There’s a dark reason for Billie Eilish’s signature look.
The Grammy-winning 18-year-old says she often doesn’t feel attractive to the people she dates, and as a result, dresses in baggy clothes.
“Here’s a bomb for you: I have never felt desired,” Eilish tells GQ in an interview published Thursday. “My past boyfriends never made me feel desired. None of them. And it’s a big thing in my life that I feel I have never been physically desired by somebody.”
In response to this, the singer dresses in clothes that don’t show off her body, in order to hide it from the world and its judgments.
“I dress the way I dress as I don’t like to think of you guys — I mean anyone, everyone — judging it, or the size of it,” says Eilish.
Some days, though, she feels confident enough to make an exception: “But that doesn’t mean that I won’t wake up one day and decide to wear a tank top, which I have done before.”
Eilish has been tight-lipped about her love life since becoming famous. But she’s recently devoted more attention to issues of body image. She took to YouTube in May, posting a now-viral short film called “Not My Responsibility,” depicting her almost entirely removing her black tank top. The response to the film was not exactly surprising — but she was OK with it, she said.

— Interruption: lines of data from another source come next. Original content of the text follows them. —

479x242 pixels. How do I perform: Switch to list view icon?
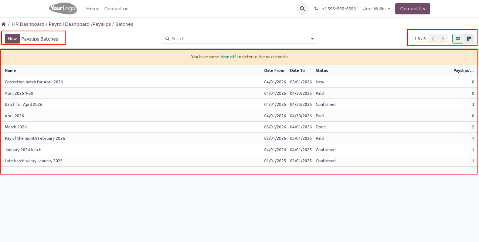[458, 39]
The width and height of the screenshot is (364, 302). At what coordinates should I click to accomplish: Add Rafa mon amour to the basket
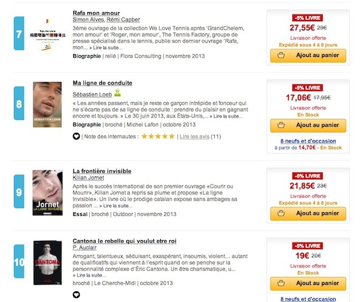point(308,56)
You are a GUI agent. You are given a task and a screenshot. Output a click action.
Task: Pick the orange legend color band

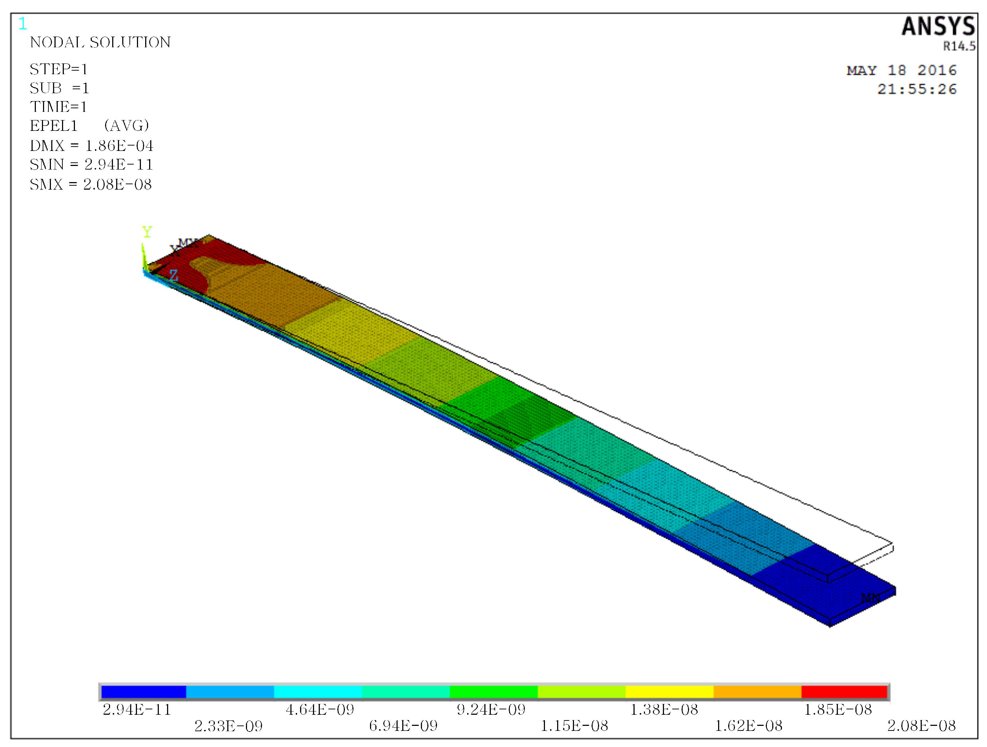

“Well, I do that and suddenly my boobs are trending on Twitter. Which is fine — that s–t looks good,” the “Bad Guy” singer told GQ.

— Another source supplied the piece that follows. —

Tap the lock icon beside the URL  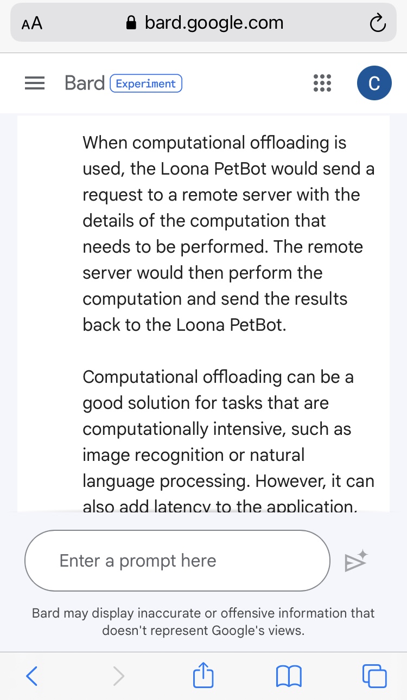[x=131, y=23]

The slut-shaming that followed Eilish posting a rare swimsuit photo, however, was less encouraging. “There were comments like, ‘I don’t like her anymore because as soon as she turns 18 she’s a whore.’ Like, dude. I can’t win,” she told Dazed magazine after the January incident.

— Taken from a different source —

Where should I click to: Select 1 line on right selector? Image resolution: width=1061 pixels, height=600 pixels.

Her wardrobe has thus grown into a spectrum of styles so she can dress to fit her daily mood, but the wide range of looks she sports also makes her feel trapped.
“Sometimes I dress like a boy. Sometimes I dress like a swaggy girl. And sometimes I feel trapped by this persona that I have created, because sometimes I think people view me not as a woman,” she says.
While her relationship with her body is complex, she also feels empowered by the control she knows she has over it, and how much of it she wants to show to the public.
“[My] body is mine and yours is yours. Our own bodies are kind of the only real things which are truly ours. I get to see it and get to show it when I want to,” she says.